Not sure if this is the right place to post this, but fuck it I’m going to post it anyways.
I’ve been seeing this girl for about a month and everything is going well. Small kisses are fine and short make-out sessions are fine, but whenever we start getting into it, her mouth becomes a gaping hole and she tries to choke me with her tongue. Don’t get me wrong, I’m all for some tongue, but its all the time and it stops me from getting into any rhythm or building anything.
I’m pretty sure it’s because she hasn’t had much experience, so I’m trying to cut her a break and help her change but she does not take hints. At this point I just want to straight up tell her what shes doing and just tell her to pull it back a little, but my friend said it would hurt her feelings.
Just pull back and say “I haven’t seen that kind of face eating since Silence of the Lambs!” That oughta get the ball rolling.
If it was my partner, I’d reach behind the head with both hands and grab on to the hair by the roots and pull back a bit. Not enough to pull hair out, just enough to give the hint that you’d like her to dial it down a bit.
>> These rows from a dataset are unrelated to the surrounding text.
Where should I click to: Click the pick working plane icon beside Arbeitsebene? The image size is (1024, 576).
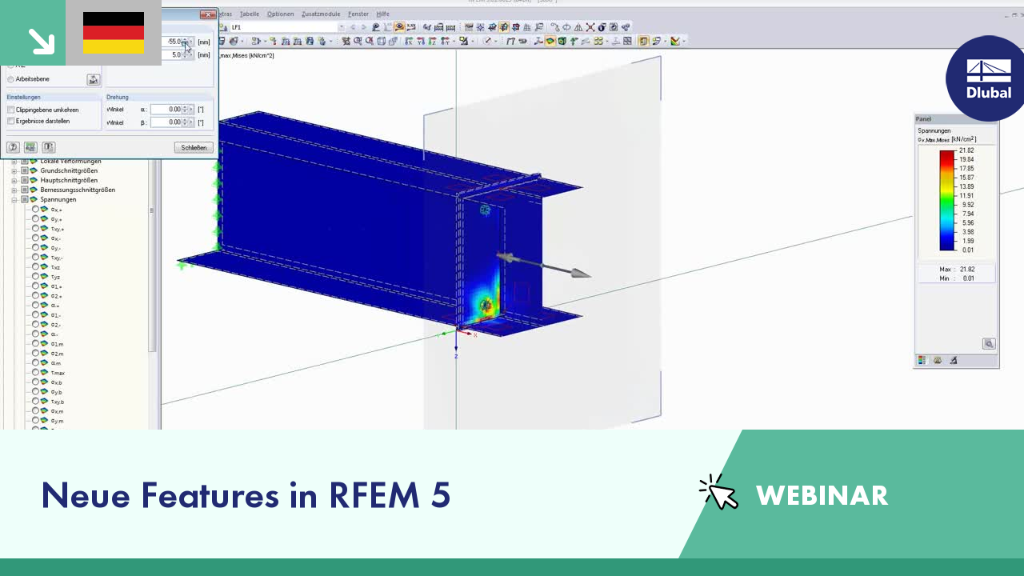pos(93,80)
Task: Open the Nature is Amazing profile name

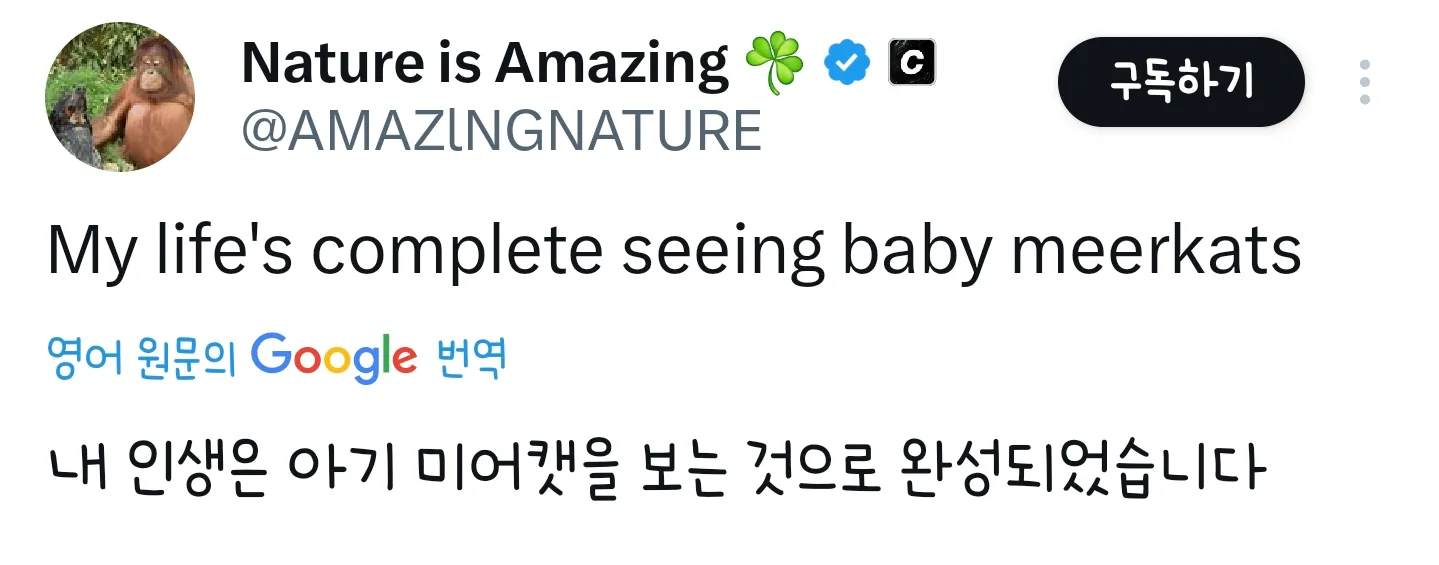Action: coord(486,64)
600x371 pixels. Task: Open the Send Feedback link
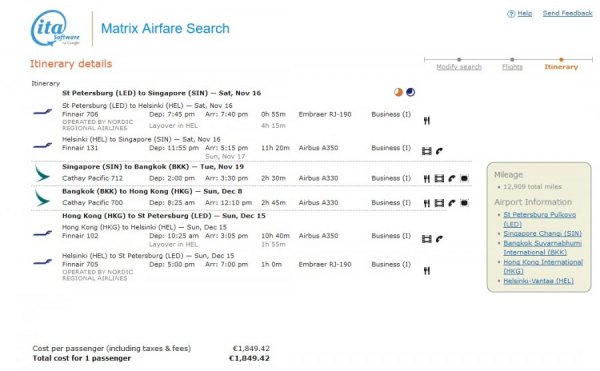pos(567,13)
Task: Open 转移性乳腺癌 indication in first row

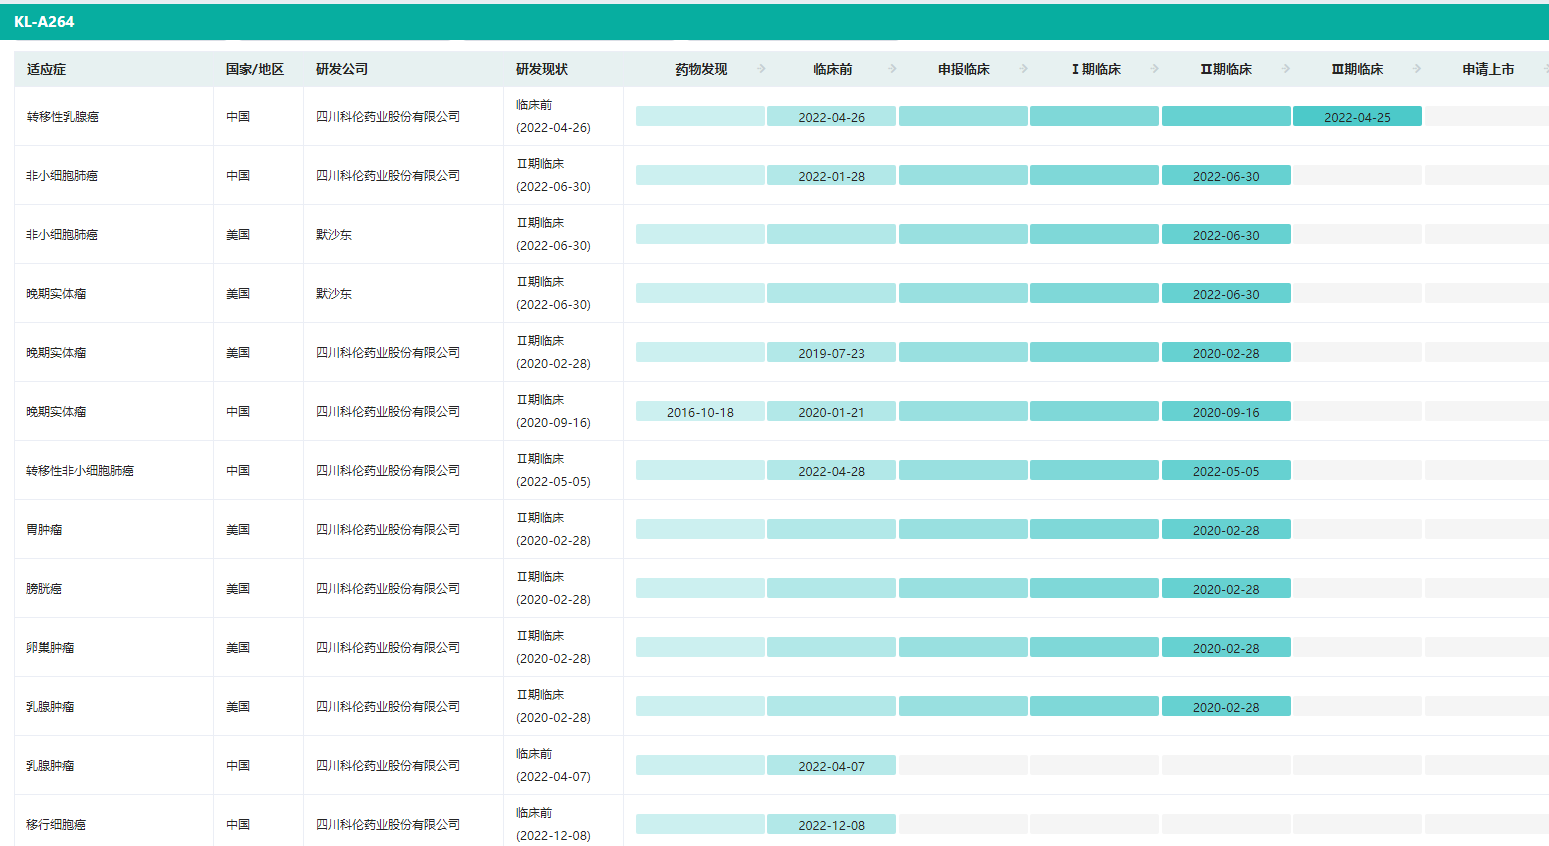Action: click(x=62, y=117)
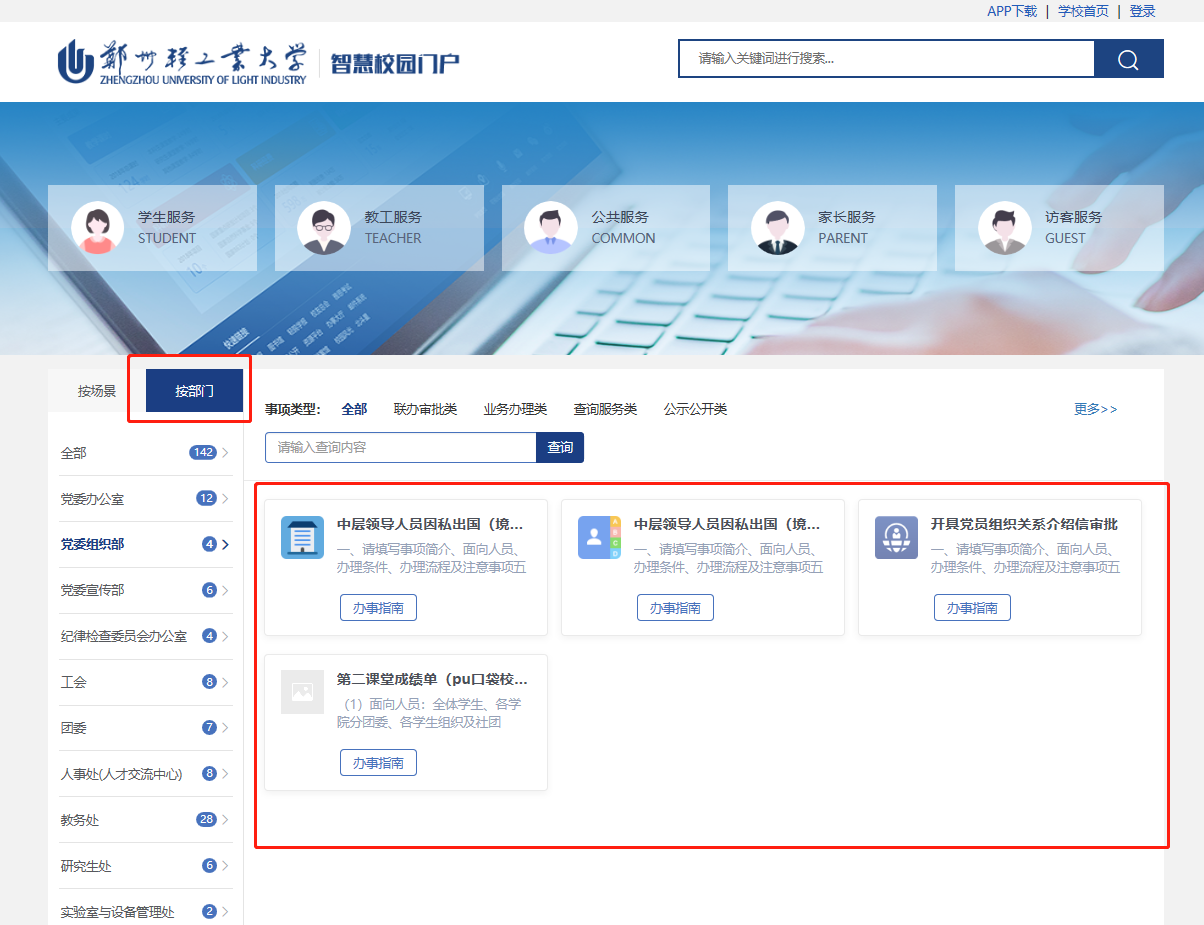Open the student service avatar icon
The width and height of the screenshot is (1204, 925).
click(x=98, y=228)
Just tell her - kindly. ''Here - try doing it this way…" Maybe it will hurt her feelings, but she’ll get over it eventually. For some reason many people seem to have this expectation that in a perfect relationship, the other partner always magically does everything exactly the way you want it, because they can read minds. IME, this is an unrealistically high standard. Just tell her. Otherwise you are looking at kissing like this for the rest of your relationship.
Ah. Just tell her. Seriously. Do it nicely, but suggest she does it a certain way and try to take the lead. If she doesn’t listen, tell her more firmly. If that doesn’t work, just be blunt.
This may be one of those things that can be fixed by classic conditioning. When she is doing it wrong, pull away and start over. When she’s doing it nicely, really respond and get into it. She may pick it up that way.
Maybe being direct and just telling her would be easier, but I am one of those people who has terrible time doing that. I just have a hard time saying things that I think will make my lovers or friends uncomfortable. I can’t help it. I like to think I’m diplomatic, but still. I have a hard time saying things that I think can cause someone embarrassment.
ETA: Patty O Furniture got some dominant bad-boy in him! Go 'head, Patty!
hahahaha these are some of the quickest responses I’ve ever gotten on a forum and some of them are damn funny too.
But thanks for the advice guys, I do appreciate it cuz I’ve been trying to decide how to approach this. I think I’m just gonna make light of it and joke about it and hope she doesn’t get too hurt.
The only thing I can think of is just don’t open your mouth as much as she does, then she’d have to adjust. I dated a speed kisser, obviously she was in some sort of hurry with the kissing foreplay part. I had to say, hun it’s much more enjoyable if you slow down.
Nice. After all, it’s about communicating your likes and dislikes, and even if she does feel a little hurt - I’d be willing to bet she will stop doing it.
Actually, when a relationship is just starting out, it IS all about both people’s likes and dislikes. If she’s an unstoppable face-hugger, and he’s into more demure pecks, then there’s a chance that relationship isn’t going to work out. May as well be honest about the reasons.
If she likes him, and she’s mature enough to handle criticism, then she’ll do it differently sometimes, and he’ll (if he’s mature) will deal with the face-hugging sometimes. If she’s not willing to change at all, or face-hugging is her central focus of affection, then better for the both of them to know that sooner rather than later.
Now, if the OP comes in here a bit later and complains that his gf is all the time nagging him to wash his crotch before she’ll go down on him, and that’s just totally cramping his style, then by all means, bring in the sarcasm cannon.
OK, yes, you have some good points here. I do know of a couple where the man was just a horrible kisser (according to my friend) and although she talked to him about it, he never did get it and continued doing whaever it was that she didn’t like. They didn’t last more than a year.
Don’t date bad kissers. It’s a sensual thing, and people either got it or they don’t. My last boyfriend liked to re-enact the Rape of Nanking* every time my mouth was anywhere near his. So now, my policy is to stop calling back if the first kiss is bad. Because holy shit, I don’t have to teach a grown man to kiss. If he doesn’t have it by his mid-20s, I’m not interested in teaching him. FUCK that noise.